Tasks for this exercise
**A.** In the article on warning signs of an affair, where does the writer place this piece within the series?
**B.** Copy the passage of the article on warning signs of an affair from "How could I have been so totally" to "before it started.".
**C.** Continue the article on warning signs of an affair from its last sentence.
==== Reading passage
How could I have been so blind?

I can’t believe I didn’t see it coming.

How could I have been so totally deceived?

If only I would have figured out what was going on before, maybe I would have been able to stop the affair before it started.

Ultimately, none of us can control the actions of another person. There is no way to be 100 % certain that your spouse won’t cheat on you, because you can’t control his or her actions.

However, there are often signs that someone is having an affair, is on the verge of having one, or is considering one. If you identify these signs early enough and discuss your concerns with your spouse in advance, you may be able to help strengthen the marriage commitment so your partner will reconsider or stop the affair or potential affair.

There is no guarantee that your spouse won’t cheat on you. But being aware of the signs that indicate something might be amiss in your marriage and learning how to communicate these concerns as soon as they arise is one more tool that can help you protect your marriage now and for many years to come.

In this final article in my three-part series on stopping an affair before it starts, I want to help you learn what some of these signs are so you can stop potential problems before they start.

Essentially this is an extension of what we have been talking about in the last two articles. It’s about understanding what your boundaries are and communicating concerns with your spouse when those boundaries have been breached. It’s about both of you vigilantly protecting your marriage from the potential of an affair so you can minimize the possibility that such a catastrophic event will occur.

So what are some of the warning signs that your spouse is in danger of crossing the line and ending up in an affair?

Signs that Your Marriage Might be in Danger

Consider the following:

Your husband is late coming home from work twice this week. When you ask him about it, he looks at you with a moment of panic, then mumbles something about having a big project due at work and walks out the room.
========
==== Dataset section
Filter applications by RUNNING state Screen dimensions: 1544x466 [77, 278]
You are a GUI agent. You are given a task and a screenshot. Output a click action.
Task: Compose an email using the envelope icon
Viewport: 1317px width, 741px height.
========
Responses to the exercise
**A.** It is the final article in a three-part series on stopping an affair before it starts.

**B.**
How could I have been so totally deceived?

If only I would have figured out what was going on before, maybe I would have been able to stop the affair before it started.

**C.**
You find this suspicious, but you don’t say anything about it, because you trust your husband and you could never imagine he would cheat on you.

Then a couple more days go by and you hear him in the other room whispering on the phone. The minute you walk in he says, “Gotta go,” and hangs up the phone abruptly.

Should you be suspicious that your husband is having an affair?

It really depends on the context doesn’t it?

If your marriage is healthy, you might not be concerned. After all, perhaps your husband is planning a wonderful surprise for your upcoming birthday, he’s been out late in the evenings shopping for supplies, and he’s calling your friends in private to tell them about the event.

On the other hand, if your husband is also dressing differently or acting aloof, you might reasonably be concerned.

Consider another scenario.

Imagine you and your wife are out at a restaurant and she openly flirts with the waiter in a suggestive manner.

Is this a reason to be concerned?

I believe most husbands would worry about this behavior.

Now I could give you a list of signs or scenarios that might make you suspicious of your spouse’s integrity. This list would include:

. Late nights out without explanation
. Phone calls received from people you don’t know and your spouse is unwilling to discuss them
. Cell phone records that reveal calls from people you don’t know
. Receiving other correspondences (like email from people you don’t know)
. Sneaking around behind your back-saying he or she is going to meet with a friend but evidence arises your spouse was somewhere else
. Flirting with someone of the opposite gender
. Sitting in a corner with someone of the opposite gender at a party or other event talking in an intimate manner

This list could be extensive, including hundreds of suspicious situations. You could probably construct the list yourself.

Remember that nothing is foolproof to determine that someone is not in an affair, and the only certain evidence of involvement in an affair is to catch them in the act.

With these considerations in mind, let’s look at several approaches you can take to help you decide if you should be suspicious or not.

1. Use your suspicions to zone in on problems in your marriage
2. Discuss boundaries and potential and actual breaches of boundaries

Let’s look at each of these briefly.

Using Your Suspicions to Zone in on Problems in Your Marriage

If you have been following my work, you may have read articles on this topic. To utilize this approach when you feel suspicious, follow these two steps.

First, develop a “suspicion filter.” I mean that you consider your suspicious feelings with your rational mind. Use your adult thinking rather than your feelings or childhood fears to ask yourself whether or not the behavior your spouse is engaged in is a threat to your marriage, your relationship, or your commitment.

Which circumstances make it through your filter and alert your warning system, and which are caught in the filter and discarded largely depend on the broader context of your relationship.

Let’s go back to the example of the man who was coming home late and making “secret” calls for an example of how this might work.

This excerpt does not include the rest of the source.